Transcribe the data that follows precisely, omitting nothing.

Records shown >>
================================

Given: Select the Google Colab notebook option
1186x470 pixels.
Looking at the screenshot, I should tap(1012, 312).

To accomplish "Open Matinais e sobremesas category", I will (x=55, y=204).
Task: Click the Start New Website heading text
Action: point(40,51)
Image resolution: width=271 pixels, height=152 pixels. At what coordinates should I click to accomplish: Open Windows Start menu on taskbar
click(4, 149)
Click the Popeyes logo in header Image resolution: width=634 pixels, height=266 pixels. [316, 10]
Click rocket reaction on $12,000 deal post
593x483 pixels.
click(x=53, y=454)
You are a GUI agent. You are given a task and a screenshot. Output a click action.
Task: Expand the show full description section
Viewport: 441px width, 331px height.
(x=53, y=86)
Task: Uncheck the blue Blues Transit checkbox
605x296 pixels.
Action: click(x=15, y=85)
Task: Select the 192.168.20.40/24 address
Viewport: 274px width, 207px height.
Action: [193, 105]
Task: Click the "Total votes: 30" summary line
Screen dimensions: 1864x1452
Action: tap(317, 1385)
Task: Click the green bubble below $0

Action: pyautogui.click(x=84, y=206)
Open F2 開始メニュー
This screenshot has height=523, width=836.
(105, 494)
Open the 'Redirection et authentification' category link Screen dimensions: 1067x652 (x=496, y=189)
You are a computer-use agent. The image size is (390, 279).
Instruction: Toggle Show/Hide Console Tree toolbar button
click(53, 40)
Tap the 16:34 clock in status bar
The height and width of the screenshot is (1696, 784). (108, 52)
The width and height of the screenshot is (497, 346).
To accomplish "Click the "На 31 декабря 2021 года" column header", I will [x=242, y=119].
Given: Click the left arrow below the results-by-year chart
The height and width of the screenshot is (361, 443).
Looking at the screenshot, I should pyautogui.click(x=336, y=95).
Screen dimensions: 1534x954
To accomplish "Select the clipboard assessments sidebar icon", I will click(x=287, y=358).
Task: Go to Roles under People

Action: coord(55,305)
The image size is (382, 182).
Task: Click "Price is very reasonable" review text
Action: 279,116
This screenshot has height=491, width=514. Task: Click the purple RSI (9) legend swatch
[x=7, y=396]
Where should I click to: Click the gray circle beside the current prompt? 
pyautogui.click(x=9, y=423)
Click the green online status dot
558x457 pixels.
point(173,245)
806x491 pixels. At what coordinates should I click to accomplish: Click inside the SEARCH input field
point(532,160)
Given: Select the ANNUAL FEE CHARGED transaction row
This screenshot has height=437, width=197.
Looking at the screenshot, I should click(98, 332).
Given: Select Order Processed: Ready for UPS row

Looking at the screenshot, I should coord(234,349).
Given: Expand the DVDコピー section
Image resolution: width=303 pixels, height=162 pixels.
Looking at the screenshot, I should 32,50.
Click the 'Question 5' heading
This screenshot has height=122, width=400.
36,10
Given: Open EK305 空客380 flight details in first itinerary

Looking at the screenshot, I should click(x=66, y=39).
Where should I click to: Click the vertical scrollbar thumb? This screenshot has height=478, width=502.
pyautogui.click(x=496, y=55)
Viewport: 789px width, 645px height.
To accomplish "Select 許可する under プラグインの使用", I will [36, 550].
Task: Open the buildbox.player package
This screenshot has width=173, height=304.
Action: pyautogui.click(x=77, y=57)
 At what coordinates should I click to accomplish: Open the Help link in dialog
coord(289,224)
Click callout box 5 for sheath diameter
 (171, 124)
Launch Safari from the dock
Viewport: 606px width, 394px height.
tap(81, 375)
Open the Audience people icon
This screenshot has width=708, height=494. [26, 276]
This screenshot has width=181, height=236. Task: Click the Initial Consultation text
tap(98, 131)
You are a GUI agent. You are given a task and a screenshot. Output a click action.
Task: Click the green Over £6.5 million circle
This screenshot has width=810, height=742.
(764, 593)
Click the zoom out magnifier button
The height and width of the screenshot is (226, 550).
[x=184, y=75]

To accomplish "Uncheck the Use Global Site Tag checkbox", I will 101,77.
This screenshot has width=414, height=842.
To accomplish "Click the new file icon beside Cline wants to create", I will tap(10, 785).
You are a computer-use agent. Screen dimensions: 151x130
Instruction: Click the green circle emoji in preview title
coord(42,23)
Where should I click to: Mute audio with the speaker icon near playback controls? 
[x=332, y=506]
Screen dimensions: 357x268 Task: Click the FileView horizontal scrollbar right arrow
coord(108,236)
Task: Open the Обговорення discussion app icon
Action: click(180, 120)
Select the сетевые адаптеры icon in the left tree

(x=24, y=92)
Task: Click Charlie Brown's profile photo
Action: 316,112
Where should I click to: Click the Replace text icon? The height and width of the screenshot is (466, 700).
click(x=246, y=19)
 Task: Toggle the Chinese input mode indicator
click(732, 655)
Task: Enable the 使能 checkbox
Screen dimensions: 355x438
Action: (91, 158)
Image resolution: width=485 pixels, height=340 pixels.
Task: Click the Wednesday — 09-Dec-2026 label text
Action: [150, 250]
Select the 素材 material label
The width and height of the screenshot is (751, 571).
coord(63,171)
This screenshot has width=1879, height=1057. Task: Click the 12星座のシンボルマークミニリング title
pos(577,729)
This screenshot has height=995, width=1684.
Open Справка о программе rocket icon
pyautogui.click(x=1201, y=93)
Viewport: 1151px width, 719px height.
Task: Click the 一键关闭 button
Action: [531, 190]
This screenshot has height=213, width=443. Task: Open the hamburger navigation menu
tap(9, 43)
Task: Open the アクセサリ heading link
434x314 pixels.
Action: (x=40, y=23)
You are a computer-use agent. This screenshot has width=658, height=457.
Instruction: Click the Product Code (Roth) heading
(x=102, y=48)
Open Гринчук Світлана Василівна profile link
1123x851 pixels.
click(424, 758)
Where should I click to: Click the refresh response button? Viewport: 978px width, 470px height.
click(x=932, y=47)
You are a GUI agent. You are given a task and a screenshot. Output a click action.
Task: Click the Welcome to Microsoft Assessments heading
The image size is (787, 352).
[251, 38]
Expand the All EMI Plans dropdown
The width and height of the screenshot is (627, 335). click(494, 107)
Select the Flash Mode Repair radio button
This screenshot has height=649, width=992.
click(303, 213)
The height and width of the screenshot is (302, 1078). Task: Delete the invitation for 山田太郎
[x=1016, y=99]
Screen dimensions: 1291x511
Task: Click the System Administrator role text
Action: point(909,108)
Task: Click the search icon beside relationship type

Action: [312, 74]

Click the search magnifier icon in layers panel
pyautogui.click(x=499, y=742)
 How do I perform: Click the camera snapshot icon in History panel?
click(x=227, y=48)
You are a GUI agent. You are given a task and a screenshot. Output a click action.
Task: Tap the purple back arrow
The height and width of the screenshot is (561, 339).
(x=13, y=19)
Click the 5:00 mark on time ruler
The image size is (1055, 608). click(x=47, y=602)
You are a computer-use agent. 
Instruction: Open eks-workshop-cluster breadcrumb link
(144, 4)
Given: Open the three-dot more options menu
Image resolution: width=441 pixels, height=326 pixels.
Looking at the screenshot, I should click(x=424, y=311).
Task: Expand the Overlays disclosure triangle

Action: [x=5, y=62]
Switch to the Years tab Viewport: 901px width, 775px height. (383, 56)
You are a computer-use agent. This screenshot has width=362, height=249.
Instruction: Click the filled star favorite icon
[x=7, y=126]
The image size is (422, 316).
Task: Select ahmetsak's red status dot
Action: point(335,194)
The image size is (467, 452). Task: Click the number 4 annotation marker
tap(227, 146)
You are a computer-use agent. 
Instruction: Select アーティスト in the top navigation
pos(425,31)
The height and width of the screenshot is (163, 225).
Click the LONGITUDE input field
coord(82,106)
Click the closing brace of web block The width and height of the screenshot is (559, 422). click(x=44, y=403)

================================

Expected answer >>
Given: Select the Google Colab notebook option
1186x470 pixels.
Looking at the screenshot, I should tap(1012, 312).

To accomplish "Open Matinais e sobremesas category", I will (x=55, y=204).
Task: Click the Start New Website heading text
Action: point(40,51)
Image resolution: width=271 pixels, height=152 pixels. At what coordinates should I click to accomplish: Open Windows Start menu on taskbar
click(4, 149)
Click the Popeyes logo in header Image resolution: width=634 pixels, height=266 pixels. [316, 10]
Click rocket reaction on $12,000 deal post
593x483 pixels.
click(x=53, y=454)
You are a GUI agent. You are given a task and a screenshot. Output a click action.
Task: Expand the show full description section
Viewport: 441px width, 331px height.
(x=53, y=86)
Task: Uncheck the blue Blues Transit checkbox
605x296 pixels.
Action: click(x=15, y=85)
Task: Select the 192.168.20.40/24 address
Viewport: 274px width, 207px height.
Action: [193, 105]
Task: Click the "Total votes: 30" summary line
Screen dimensions: 1864x1452
Action: tap(317, 1385)
Task: Click the green bubble below $0

Action: pyautogui.click(x=84, y=206)
Open F2 開始メニュー
This screenshot has height=523, width=836.
(105, 494)
Open the 'Redirection et authentification' category link Screen dimensions: 1067x652 (x=496, y=189)
You are a computer-use agent. The image size is (390, 279).
Instruction: Toggle Show/Hide Console Tree toolbar button
click(53, 40)
Tap the 16:34 clock in status bar
The height and width of the screenshot is (1696, 784). (108, 52)
The width and height of the screenshot is (497, 346).
To accomplish "Click the "На 31 декабря 2021 года" column header", I will [x=242, y=119].
Given: Click the left arrow below the results-by-year chart
The height and width of the screenshot is (361, 443).
Looking at the screenshot, I should pyautogui.click(x=336, y=95).
Screen dimensions: 1534x954
To accomplish "Select the clipboard assessments sidebar icon", I will click(x=287, y=358).
Task: Go to Roles under People

Action: coord(55,305)
The image size is (382, 182).
Task: Click "Price is very reasonable" review text
Action: 279,116
This screenshot has height=491, width=514. Task: Click the purple RSI (9) legend swatch
[x=7, y=396]
Where should I click to: Click the gray circle beside the current prompt? 
pyautogui.click(x=9, y=423)
Click the green online status dot
558x457 pixels.
point(173,245)
806x491 pixels. At what coordinates should I click to accomplish: Click inside the SEARCH input field
point(532,160)
Given: Select the ANNUAL FEE CHARGED transaction row
This screenshot has height=437, width=197.
Looking at the screenshot, I should click(98, 332).
Given: Select Order Processed: Ready for UPS row

Looking at the screenshot, I should coord(234,349).
Given: Expand the DVDコピー section
Image resolution: width=303 pixels, height=162 pixels.
Looking at the screenshot, I should 32,50.
Click the 'Question 5' heading
This screenshot has height=122, width=400.
36,10
Given: Open EK305 空客380 flight details in first itinerary

Looking at the screenshot, I should click(x=66, y=39).
Where should I click to: Click the vertical scrollbar thumb? This screenshot has height=478, width=502.
pyautogui.click(x=496, y=55)
Viewport: 789px width, 645px height.
To accomplish "Select 許可する under プラグインの使用", I will [36, 550].
Task: Open the buildbox.player package
This screenshot has width=173, height=304.
Action: pyautogui.click(x=77, y=57)
 At what coordinates should I click to accomplish: Open the Help link in dialog
coord(289,224)
Click callout box 5 for sheath diameter
 (171, 124)
Launch Safari from the dock
Viewport: 606px width, 394px height.
tap(81, 375)
Open the Audience people icon
This screenshot has width=708, height=494. [26, 276]
This screenshot has width=181, height=236. Task: Click the Initial Consultation text
tap(98, 131)
You are a GUI agent. You are given a task and a screenshot. Output a click action.
Task: Click the green Over £6.5 million circle
This screenshot has width=810, height=742.
(764, 593)
Click the zoom out magnifier button
The height and width of the screenshot is (226, 550).
[x=184, y=75]

To accomplish "Uncheck the Use Global Site Tag checkbox", I will 101,77.
This screenshot has width=414, height=842.
To accomplish "Click the new file icon beside Cline wants to create", I will tap(10, 785).
You are a computer-use agent. Screen dimensions: 151x130
Instruction: Click the green circle emoji in preview title
coord(42,23)
Where should I click to: Mute audio with the speaker icon near playback controls? 
[x=332, y=506]
Screen dimensions: 357x268 Task: Click the FileView horizontal scrollbar right arrow
coord(108,236)
Task: Open the Обговорення discussion app icon
Action: click(180, 120)
Select the сетевые адаптеры icon in the left tree

(x=24, y=92)
Task: Click Charlie Brown's profile photo
Action: 316,112
Where should I click to: Click the Replace text icon? The height and width of the screenshot is (466, 700).
click(x=246, y=19)
 Task: Toggle the Chinese input mode indicator
click(732, 655)
Task: Enable the 使能 checkbox
Screen dimensions: 355x438
Action: (91, 158)
Image resolution: width=485 pixels, height=340 pixels.
Task: Click the Wednesday — 09-Dec-2026 label text
Action: [150, 250]
Select the 素材 material label
The width and height of the screenshot is (751, 571).
coord(63,171)
This screenshot has width=1879, height=1057. Task: Click the 12星座のシンボルマークミニリング title
pos(577,729)
This screenshot has height=995, width=1684.
Open Справка о программе rocket icon
pyautogui.click(x=1201, y=93)
Viewport: 1151px width, 719px height.
Task: Click the 一键关闭 button
Action: [531, 190]
This screenshot has height=213, width=443. Task: Open the hamburger navigation menu
tap(9, 43)
Task: Open the アクセサリ heading link
434x314 pixels.
Action: (x=40, y=23)
You are a computer-use agent. This screenshot has width=658, height=457.
Instruction: Click the Product Code (Roth) heading
(x=102, y=48)
Open Гринчук Світлана Василівна profile link
1123x851 pixels.
click(424, 758)
Where should I click to: Click the refresh response button? Viewport: 978px width, 470px height.
click(x=932, y=47)
You are a GUI agent. You are given a task and a screenshot. Output a click action.
Task: Click the Welcome to Microsoft Assessments heading
The image size is (787, 352).
[251, 38]
Expand the All EMI Plans dropdown
The width and height of the screenshot is (627, 335). click(494, 107)
Select the Flash Mode Repair radio button
This screenshot has height=649, width=992.
click(303, 213)
The height and width of the screenshot is (302, 1078). Task: Delete the invitation for 山田太郎
[x=1016, y=99]
Screen dimensions: 1291x511
Task: Click the System Administrator role text
Action: point(909,108)
Task: Click the search icon beside relationship type

Action: [312, 74]

Click the search magnifier icon in layers panel
pyautogui.click(x=499, y=742)
 How do I perform: Click the camera snapshot icon in History panel?
click(x=227, y=48)
You are a GUI agent. You are given a task and a screenshot. Output a click action.
Task: Tap the purple back arrow
The height and width of the screenshot is (561, 339).
(x=13, y=19)
Click the 5:00 mark on time ruler
The image size is (1055, 608). click(x=47, y=602)
You are a computer-use agent. 
Instruction: Open eks-workshop-cluster breadcrumb link
(144, 4)
Given: Open the three-dot more options menu
Image resolution: width=441 pixels, height=326 pixels.
Looking at the screenshot, I should click(x=424, y=311).
Task: Expand the Overlays disclosure triangle

Action: [x=5, y=62]
Switch to the Years tab Viewport: 901px width, 775px height. (383, 56)
You are a computer-use agent. This screenshot has width=362, height=249.
Instruction: Click the filled star favorite icon
[x=7, y=126]
The image size is (422, 316).
Task: Select ahmetsak's red status dot
Action: point(335,194)
The image size is (467, 452). Task: Click the number 4 annotation marker
tap(227, 146)
You are a computer-use agent. 
Instruction: Select アーティスト in the top navigation
pos(425,31)
The height and width of the screenshot is (163, 225).
Click the LONGITUDE input field
coord(82,106)
Click the closing brace of web block The width and height of the screenshot is (559, 422). click(x=44, y=403)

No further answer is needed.